Gänzlich fragwürdig wird diese Absicht in einem weiteren Punkt: Künftig soll es für eine Einordnung in die Gruppe der bevorzugt Abzuschiebenden sogar genügen, wenn der Herkunftsstaat sich weigert, einen Pass auszustellen. »Geduldete sollen für das Verschulden der Behörden ihrer Herkunftsländer haftbar gemacht werden und schlechter gestellt werden«, kritisiert Pro Asyl. »Vom persönlichen Verhalten des Betroffenen ist die Erteilung einer «Bescheinigung über die vollziehbare Ausreisepflicht» dann nicht mehr abhängig.« Ein solches Vorhaben sei bereits im letzten Jahr geplant gewesen, aber schließlich doch nicht Gesetz geworden. Nun versuche Minister de Maizière offenkundig erneut, SPD und Parlamentarier zu überlisten und bereits verworfene Regelungen ins Gesetz zu schmuggeln, argwöhnt Pro Asyl.

Begleitet wird dies von Verschärfungen auch beim Vollzug der Abschiebung. Diese soll künftig ohne Ankündigung erfolgen können. Vorgesehen ist zudem, die Dauer einer möglichen Abschiebehaft von vier auf vierzehn Tage zu erhöhen.
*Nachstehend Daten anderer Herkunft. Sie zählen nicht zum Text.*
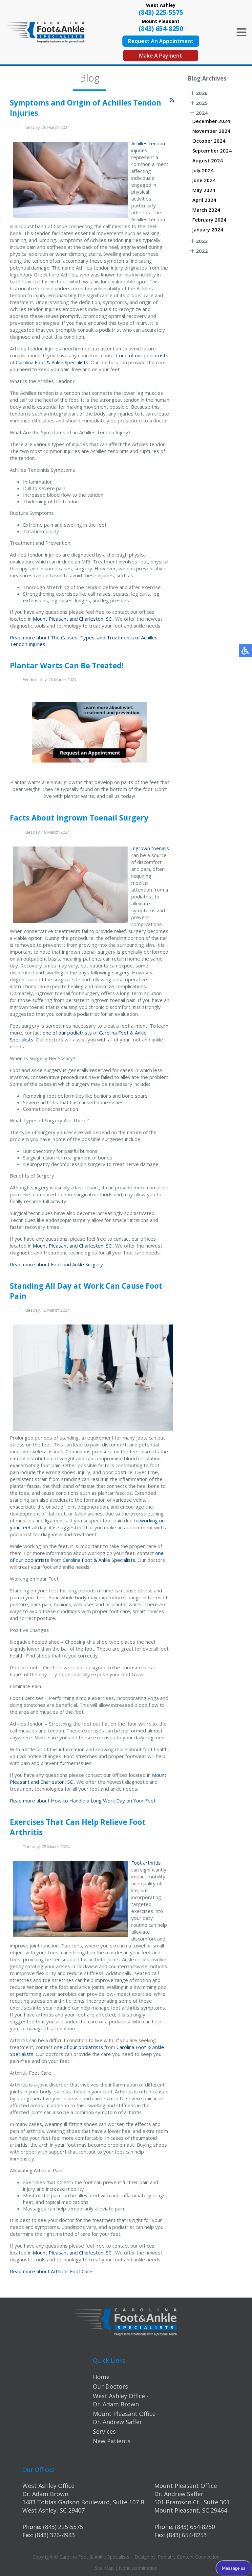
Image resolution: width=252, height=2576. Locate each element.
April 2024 (204, 200)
Ziel sei es, die Betroffenen der »Duldung light« von allen Möglichkeiten auszuschließen, die langjährig Geduldeten bisher offen stehen, um ein Bleiberecht zu erhalten, stellt Pro Asyl fest. Das erst im letzten Jahr eingeführte Recht wird geschleift. »Die gesetzliche Bleiberechtsregelung für Geduldete bleibt auf dem Papier bestehen, sie soll aber in der Praxis nicht mehr wirksam sein«, meint Geschäftsführer Günter Burkhardt.